Population (2053 census)
- • Total: 25,166
- • Density: 145.19/km^{2} (376.04/sq mi)
- Time zone: UTC+05:45 (Nepal Standard Time)
- Website: http://ramaroshanmun.gov.np

= Ramaroshan Rural Municipality =

Ramaroshan (रामारोशन) is a Gaupalika (गाउपालिका) in Achham District in the Sudurpashchim Province of far-western Nepal.
Ramaroshan has a population of 25166.The land area is 173.33 km^{2}.
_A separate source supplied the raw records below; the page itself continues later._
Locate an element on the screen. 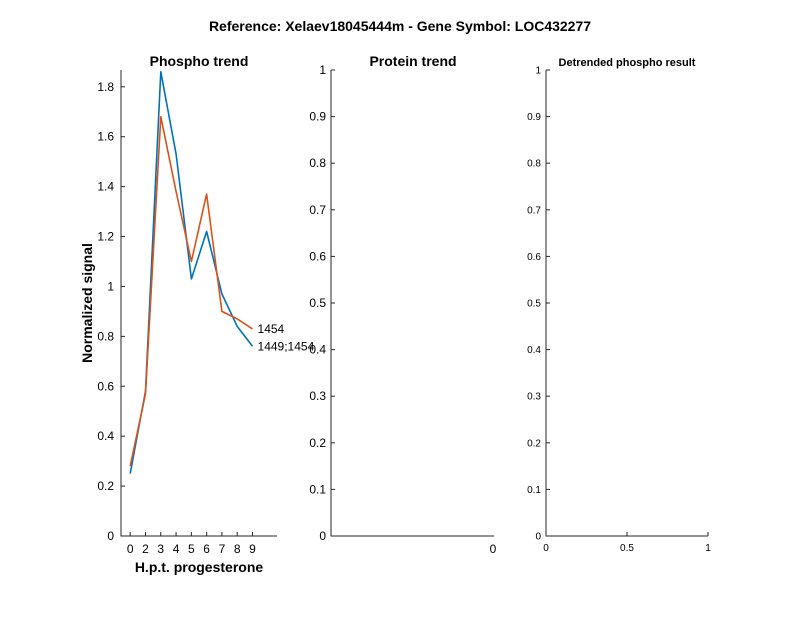 The height and width of the screenshot is (618, 800). protein-y-tick-label: 0.3 is located at coordinates (318, 396).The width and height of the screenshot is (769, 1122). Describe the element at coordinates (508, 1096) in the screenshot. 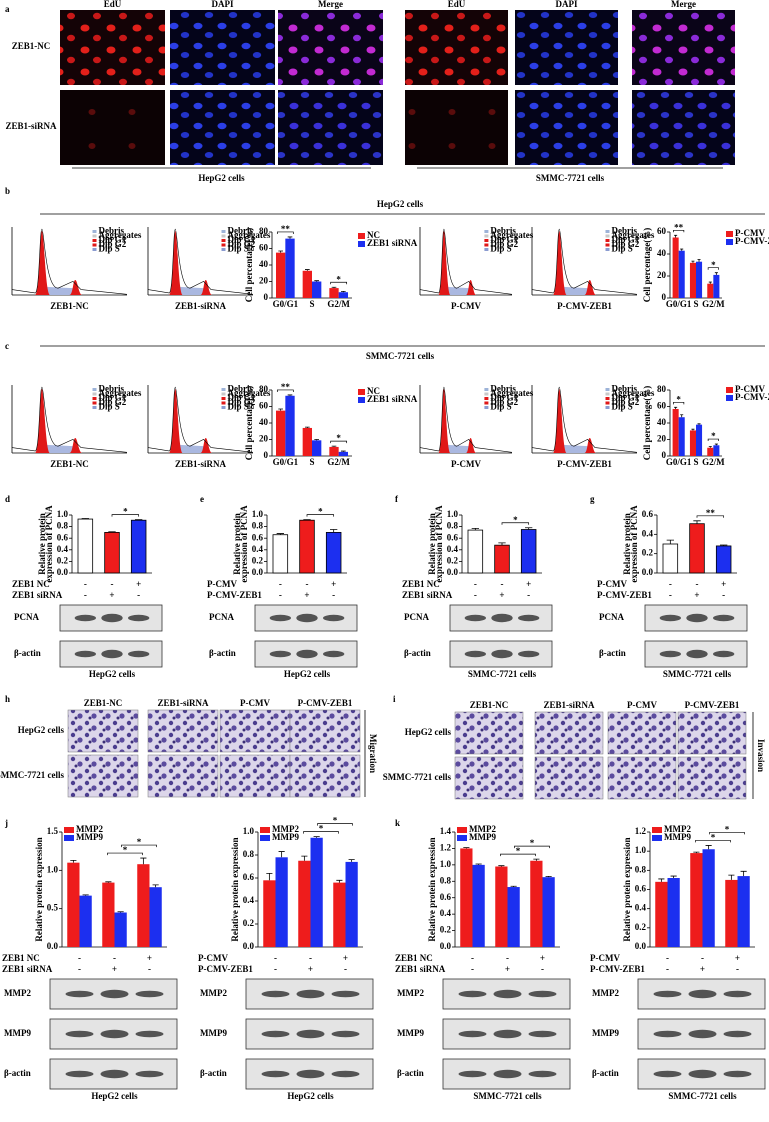

I see `blot-caption: SMMC-7721 cells` at that location.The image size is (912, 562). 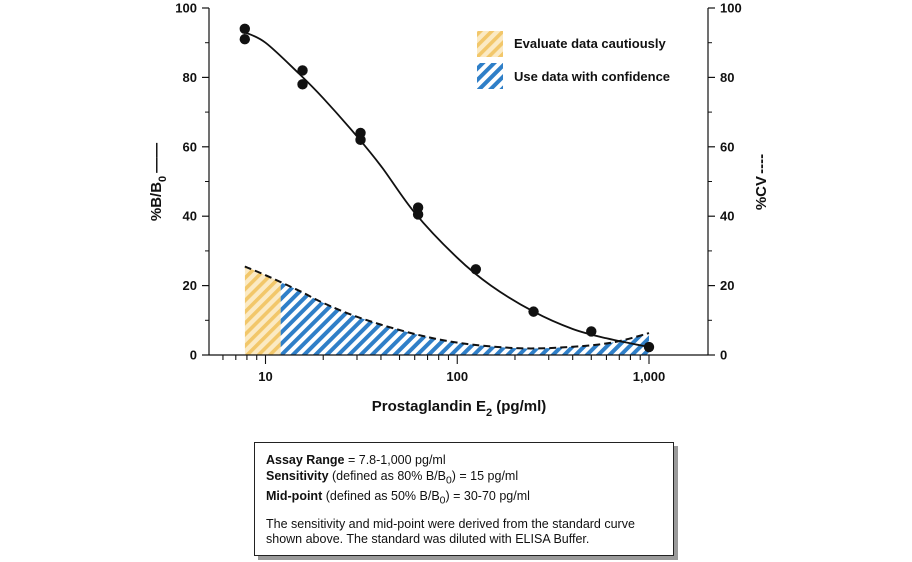 What do you see at coordinates (356, 460) in the screenshot?
I see `assay-range-line: Assay Range = 7.8-1,000 pg/ml` at bounding box center [356, 460].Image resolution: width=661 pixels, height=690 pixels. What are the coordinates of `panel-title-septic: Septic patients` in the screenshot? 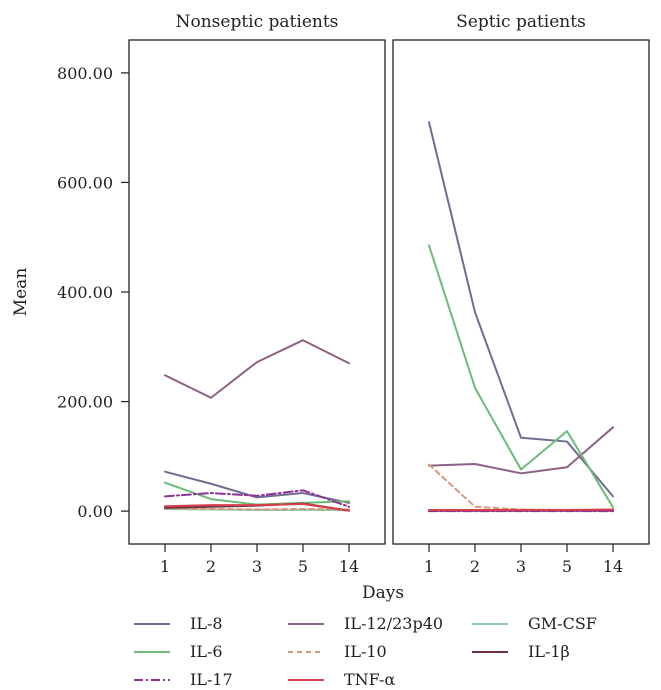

It was formed by merging Malatiko, Chafamandu, Shantada, Batulasain, Samroshan, Bhatakatiya and Sutar VDCs.

==Demographics==
At the time of the 2011 Nepal census, Ramaroshan Rural Municipality had a population of 25,172. Of these, 95.5% spoke Nepali, 3.4% Achhami, 1.1% Magar and 0.1% other languages as their first language.

In terms of ethnicity/caste, 62.1% were Chhetri, 15.8% other Dalit, 7.3% Hill Brahmin, 5.3% Kami, 3.7% Damai/Dholi, 1.7% Lohar, 1.5% Thakuri, 1.4% Bengali, 1.1% Magar, 0.1% other Terai and 0.1% others.

In terms of religion, 99.4% were Hindu and 0.6% Christian.

In terms of literacy, 55.8% could read and write, 3.7% could only read and 39.7% could neither read nor write.